La strega in Brianza
Un viaggio fra inquisitori, roghi e leggende popolarie

La credenza nelle streghe, si può dire, è vecchia quanto il mondo: abbiamo storie di streghe e maghe in molti miti antichi, la figura più famosa è probabilmente quella di Medea, la vendicativa amante dell’Argonauta Giasone. Ma chi è la strega? Il nome deriva da «strix», che designa un uccello notturno come la civetta o il barbagianni. Nell’antichità, la strega è colei che, mediante la magia, compie il male, e nell’Impero Romano è condannata appunto per i delitti a lei ascritti, senza connotazioni religiose. È solo col Cristianesimo che la strega viene condannata perché, venerando il diavolo al posto di Dio (è il diavolo infatti che insegna a queste donne le arti magiche), e quindi abiurando la Vera Fede, si pone come eretica.

L’immagine della strega data alle fiamme (e costretta lei stessa, o la sua famiglia se ella è indigente, a pagare la catasta di legna per il rogo) è tipica dell’Europa tra il Quattrocento e il Seicento (con un’appendice successiva a Salem, negli Stati Uniti). La Chiesa del X secolo, infatti, non si occupa delle streghe, anzi, viene raccomandato ai confessori di non credere alle storie di donne che si incontrano nottetempo col diavolo in quanto sono solo chiacchiere e sciocchezze: si tratta di rimasugli di paganesimo. Il primo provvedimento contro le streghe viene tradizionalmente fatto risalire al Papa Innocenzo VIII che, con la bolla Summis desiderantes affectibus del 1484, dichiara che le streghe vanno eliminate perché costituiscono un vero e proprio flagello. Tre anni dopo, i frati domenicani Jacob Sprenger e Heinrich Institor Kramer pubblicano il Malleus Maleficarum (Il martello delle streghe), un manuale che insegna a reprimere l’eresia, il paganesimo e la stregoneria. In una società dominata dagli uomini, le donne (il Malleus Maleficarum fa erroneamente derivare il termine «femina», «donna» da «fe+minus», «fede minore»: le donne, a causa della loro debolezza e a motivo del loro intelletto inferiore, sono per natura predisposte a cedere alle tentazioni di Satana) hanno conoscenze che gli uomini non possiedono e che quindi temono: le donne conoscono erbe che possono usare – ed usano davvero – per preparare intrugli o veleni. I secoli dal Quattrocento al Seicento sono inoltre segnati da una sanguinosissima serie di guerre di religione, e l’eresia viene presentata come un cancro, una fonte di discordia, di conflitto e di guerra, che mina la stessa unità della Nazione: per questo quest’epoca viene segnata dal fenomeno della «caccia alle streghe».

-=-=-

DESCRIZIONE ESERCIZIO | Puoi riprendere il brano sulla strega in Brianza subito dopo la sua ultima frase e continuarlo? I dati riportati qui sotto non servono.

DATI FORNITI |
-=-=-

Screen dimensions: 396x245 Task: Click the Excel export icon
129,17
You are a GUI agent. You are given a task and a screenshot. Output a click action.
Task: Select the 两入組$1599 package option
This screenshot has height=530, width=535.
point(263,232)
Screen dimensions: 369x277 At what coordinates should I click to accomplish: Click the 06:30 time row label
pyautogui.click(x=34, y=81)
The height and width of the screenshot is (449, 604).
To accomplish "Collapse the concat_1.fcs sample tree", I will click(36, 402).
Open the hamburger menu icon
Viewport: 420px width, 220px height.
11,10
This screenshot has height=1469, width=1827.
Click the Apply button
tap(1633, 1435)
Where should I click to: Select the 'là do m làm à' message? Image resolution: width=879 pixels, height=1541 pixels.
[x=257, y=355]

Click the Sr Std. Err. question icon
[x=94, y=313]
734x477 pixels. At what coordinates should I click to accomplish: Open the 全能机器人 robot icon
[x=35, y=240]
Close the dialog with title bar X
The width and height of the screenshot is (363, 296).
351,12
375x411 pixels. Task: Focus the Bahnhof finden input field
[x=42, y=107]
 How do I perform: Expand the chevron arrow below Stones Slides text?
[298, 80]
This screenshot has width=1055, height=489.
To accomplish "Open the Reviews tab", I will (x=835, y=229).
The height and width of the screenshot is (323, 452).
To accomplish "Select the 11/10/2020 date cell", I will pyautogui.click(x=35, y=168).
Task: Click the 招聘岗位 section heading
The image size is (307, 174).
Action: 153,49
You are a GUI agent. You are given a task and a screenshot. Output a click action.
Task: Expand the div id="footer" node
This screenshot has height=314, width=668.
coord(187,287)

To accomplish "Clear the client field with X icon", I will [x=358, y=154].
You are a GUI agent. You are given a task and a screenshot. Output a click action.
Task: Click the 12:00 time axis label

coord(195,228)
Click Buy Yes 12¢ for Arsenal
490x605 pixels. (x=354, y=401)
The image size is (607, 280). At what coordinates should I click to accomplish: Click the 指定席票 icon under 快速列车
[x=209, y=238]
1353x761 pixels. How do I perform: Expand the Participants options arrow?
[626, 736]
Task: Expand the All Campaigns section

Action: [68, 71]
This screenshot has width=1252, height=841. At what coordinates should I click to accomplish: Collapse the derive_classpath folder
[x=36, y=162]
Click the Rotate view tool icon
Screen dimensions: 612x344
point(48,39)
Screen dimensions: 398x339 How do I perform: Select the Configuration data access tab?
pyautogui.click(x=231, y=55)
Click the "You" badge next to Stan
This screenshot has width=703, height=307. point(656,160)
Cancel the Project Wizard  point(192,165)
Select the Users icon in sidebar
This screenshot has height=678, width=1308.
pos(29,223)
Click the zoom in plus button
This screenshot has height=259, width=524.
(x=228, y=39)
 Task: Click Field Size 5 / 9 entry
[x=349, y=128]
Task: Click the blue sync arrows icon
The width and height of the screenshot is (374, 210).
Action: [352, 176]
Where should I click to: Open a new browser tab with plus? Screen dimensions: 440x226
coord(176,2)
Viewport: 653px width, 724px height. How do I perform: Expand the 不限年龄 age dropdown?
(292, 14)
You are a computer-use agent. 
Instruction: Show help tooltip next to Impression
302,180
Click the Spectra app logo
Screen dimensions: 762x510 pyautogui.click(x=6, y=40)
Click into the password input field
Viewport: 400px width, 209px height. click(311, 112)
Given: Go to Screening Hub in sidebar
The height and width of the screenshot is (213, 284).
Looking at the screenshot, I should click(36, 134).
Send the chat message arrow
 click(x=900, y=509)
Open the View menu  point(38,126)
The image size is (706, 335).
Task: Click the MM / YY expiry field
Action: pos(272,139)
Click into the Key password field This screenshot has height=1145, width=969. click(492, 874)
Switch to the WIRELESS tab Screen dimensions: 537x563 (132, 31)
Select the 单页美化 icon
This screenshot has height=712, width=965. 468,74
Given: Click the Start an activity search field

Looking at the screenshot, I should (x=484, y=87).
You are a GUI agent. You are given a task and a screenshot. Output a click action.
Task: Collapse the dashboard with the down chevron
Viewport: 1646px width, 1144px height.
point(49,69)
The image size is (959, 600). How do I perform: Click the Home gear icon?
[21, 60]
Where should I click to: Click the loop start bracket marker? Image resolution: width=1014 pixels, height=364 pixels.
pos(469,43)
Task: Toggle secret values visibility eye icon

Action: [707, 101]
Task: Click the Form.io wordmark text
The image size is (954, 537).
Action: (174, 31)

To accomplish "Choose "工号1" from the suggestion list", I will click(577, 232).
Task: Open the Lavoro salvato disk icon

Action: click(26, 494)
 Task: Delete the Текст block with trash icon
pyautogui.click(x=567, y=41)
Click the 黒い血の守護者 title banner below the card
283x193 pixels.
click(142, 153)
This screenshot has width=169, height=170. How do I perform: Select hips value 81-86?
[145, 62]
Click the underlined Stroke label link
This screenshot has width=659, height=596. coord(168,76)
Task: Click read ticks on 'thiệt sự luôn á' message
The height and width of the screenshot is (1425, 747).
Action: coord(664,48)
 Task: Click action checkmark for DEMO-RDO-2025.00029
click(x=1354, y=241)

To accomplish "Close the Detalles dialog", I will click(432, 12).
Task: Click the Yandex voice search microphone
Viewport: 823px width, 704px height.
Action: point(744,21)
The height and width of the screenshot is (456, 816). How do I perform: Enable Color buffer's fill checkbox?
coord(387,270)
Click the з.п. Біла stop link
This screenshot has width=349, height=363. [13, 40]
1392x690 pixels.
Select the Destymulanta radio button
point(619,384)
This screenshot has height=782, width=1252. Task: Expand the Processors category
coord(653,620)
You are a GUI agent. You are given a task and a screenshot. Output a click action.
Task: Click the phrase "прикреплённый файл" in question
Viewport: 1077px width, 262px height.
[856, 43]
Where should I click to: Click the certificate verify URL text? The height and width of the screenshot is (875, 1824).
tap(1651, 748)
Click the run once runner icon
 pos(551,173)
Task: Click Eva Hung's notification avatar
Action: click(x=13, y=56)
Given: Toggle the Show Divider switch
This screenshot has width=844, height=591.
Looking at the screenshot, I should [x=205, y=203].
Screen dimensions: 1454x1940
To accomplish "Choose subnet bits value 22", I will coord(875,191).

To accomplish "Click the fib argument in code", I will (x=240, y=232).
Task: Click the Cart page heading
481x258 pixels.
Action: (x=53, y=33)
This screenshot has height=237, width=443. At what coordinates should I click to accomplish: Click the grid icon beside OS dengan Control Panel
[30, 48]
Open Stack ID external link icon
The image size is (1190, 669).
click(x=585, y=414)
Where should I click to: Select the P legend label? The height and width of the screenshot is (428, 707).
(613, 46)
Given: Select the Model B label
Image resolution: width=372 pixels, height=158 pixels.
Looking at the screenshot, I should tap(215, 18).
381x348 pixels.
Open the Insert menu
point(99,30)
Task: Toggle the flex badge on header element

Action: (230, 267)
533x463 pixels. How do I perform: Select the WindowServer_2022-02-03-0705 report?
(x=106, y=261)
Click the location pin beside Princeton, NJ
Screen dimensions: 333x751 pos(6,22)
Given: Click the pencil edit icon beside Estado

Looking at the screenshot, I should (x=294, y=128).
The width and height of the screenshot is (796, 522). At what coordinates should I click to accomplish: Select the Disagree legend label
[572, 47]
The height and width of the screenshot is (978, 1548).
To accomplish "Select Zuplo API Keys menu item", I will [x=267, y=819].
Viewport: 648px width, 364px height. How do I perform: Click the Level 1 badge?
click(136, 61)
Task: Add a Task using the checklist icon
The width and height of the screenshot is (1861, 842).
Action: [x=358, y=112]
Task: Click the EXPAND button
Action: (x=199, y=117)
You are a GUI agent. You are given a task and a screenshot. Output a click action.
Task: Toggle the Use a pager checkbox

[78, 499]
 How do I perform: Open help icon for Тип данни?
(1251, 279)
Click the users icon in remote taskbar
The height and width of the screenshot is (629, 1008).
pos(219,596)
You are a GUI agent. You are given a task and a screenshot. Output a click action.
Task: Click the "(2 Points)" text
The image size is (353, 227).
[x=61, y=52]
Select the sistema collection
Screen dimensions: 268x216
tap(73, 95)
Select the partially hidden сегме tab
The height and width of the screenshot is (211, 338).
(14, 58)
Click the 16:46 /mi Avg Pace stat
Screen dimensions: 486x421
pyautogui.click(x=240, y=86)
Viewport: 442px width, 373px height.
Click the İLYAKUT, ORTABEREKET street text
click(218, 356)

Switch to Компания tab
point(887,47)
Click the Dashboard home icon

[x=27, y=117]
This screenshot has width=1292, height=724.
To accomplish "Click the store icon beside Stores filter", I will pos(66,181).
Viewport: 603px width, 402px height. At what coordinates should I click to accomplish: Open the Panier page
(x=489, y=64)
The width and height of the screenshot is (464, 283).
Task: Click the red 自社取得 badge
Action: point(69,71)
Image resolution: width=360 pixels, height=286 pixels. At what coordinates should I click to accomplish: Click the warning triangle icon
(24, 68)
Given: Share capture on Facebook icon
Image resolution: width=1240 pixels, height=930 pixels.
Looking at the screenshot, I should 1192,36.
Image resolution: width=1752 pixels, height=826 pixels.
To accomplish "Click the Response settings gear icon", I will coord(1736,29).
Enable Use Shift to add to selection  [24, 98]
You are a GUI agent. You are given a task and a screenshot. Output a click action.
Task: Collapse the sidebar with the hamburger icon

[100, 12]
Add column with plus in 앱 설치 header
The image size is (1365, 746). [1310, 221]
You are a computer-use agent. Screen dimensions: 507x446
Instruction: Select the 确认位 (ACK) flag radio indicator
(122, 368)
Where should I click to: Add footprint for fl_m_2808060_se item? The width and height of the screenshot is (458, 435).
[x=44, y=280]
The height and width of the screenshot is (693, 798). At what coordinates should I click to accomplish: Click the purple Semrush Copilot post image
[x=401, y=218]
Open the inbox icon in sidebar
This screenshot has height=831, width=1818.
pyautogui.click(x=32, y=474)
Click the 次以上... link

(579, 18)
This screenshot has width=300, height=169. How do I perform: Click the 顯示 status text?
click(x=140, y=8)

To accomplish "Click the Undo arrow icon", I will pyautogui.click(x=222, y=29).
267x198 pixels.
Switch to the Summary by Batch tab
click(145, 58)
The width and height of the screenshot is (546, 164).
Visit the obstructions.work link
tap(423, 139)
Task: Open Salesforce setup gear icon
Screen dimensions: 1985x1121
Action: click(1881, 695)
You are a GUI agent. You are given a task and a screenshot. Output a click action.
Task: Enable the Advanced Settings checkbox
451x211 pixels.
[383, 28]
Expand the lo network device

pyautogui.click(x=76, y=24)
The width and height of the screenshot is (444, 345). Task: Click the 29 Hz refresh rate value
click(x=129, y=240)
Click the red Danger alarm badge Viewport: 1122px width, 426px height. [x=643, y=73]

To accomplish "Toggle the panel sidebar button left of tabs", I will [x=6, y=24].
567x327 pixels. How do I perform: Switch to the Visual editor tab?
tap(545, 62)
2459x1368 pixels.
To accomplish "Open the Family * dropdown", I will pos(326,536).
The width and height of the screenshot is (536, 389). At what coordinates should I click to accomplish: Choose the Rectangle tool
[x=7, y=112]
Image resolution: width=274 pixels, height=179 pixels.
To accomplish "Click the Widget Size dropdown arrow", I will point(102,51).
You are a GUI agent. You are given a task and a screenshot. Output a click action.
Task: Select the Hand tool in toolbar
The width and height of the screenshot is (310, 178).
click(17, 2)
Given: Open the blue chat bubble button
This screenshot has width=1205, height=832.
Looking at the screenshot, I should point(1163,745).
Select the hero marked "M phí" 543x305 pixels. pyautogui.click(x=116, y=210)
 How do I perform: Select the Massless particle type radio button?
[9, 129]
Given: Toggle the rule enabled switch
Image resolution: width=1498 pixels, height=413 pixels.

-=-=-

RISPOSTA |
Le streghe sono donne che si recano a tregende o sabba (parola, quest’ultima, di origine incerta, che secondo alcuni studiosi deriverebbe dall’ebraico «sabbat», cioè «sabato», giorno sacro per gli Ebrei); il sabba è un incontro notturno tra il diavolo e le streghe, che vi si recano viaggiando in groppa ad animali demoniaci grazie ad un magico unguento (anche qui vi è un rimando al mondo classico: nell’Asino d’oro di Apuleio si parla di una donna che si trasforma in un gufo grazie ad un unguento e può così raggiungere in volo il suo amante). I sabba si tengono in luoghi isolati, come le cime dei monti o le rovine, spesso dove si trova un grande albero: qui si mangia, si beve, ci si lascia ad una sfrenata libertà di costumi (soprattutto di natura sessuale), come in un Paese di Cuccagna, un mondo alla rovescia dove scompaiono tutte le distinzioni sociali ed economiche, non c’è più padrone né servo, non ricco né povero, ma tutti sono tra loro uguali.

Se c’è una pestilenza, una carestia, un danno grave, la strega è un ottimo capro espiatorio: di più, ci sono processi in cui alcune donne, di propria spontanea volontà e senza neppure il ricorso alla tortura, ammettono apertamente di essere streghe e di essersi recate al sabba (la conoscenza di una strega riguarda solo le erbe, comprese quelle che provocano visioni o stati allucinatori – visioni che una donna semplice e illetterata, quale è quasi sempre una strega, potrebbe facilmente confondere con la realtà).

La grande persecuzione contro le streghe avviene principalmente nelle zone di confine tra il mondo cattolico e il mondo protestante: in Italia, quindi, sulle Alpi; a Benevento e in Sicilia, nessuna strega sale sul rogo. In Friuli, addirittura, ci sono uomini che si professano stregoni, ma che sono dalla parte del «bene» perché combattono contro le streghe cattive. Si ha addirittura il caso – e siamo in pieno Seicento, dunque nel momento in cui si è scatenata con più violenza la lotta contro le streghe – di una strega fiorentina, Costanza, non solo assolta, ma addirittura risarcita! Persino l’Inquisizione Spagnola non è così terribile come la vulgata vorrebbe far credere: in Francia, per esempio, si è ucciso di più (per non parlare della Svizzera, sotto quest’aspetto una delle regioni più pericolose d’Europa). Bisognerà aspettare il Settecento perché la caccia alle streghe, in seguito ad un profondo mutamento della concezione della giustizia, abbia finalmente termine.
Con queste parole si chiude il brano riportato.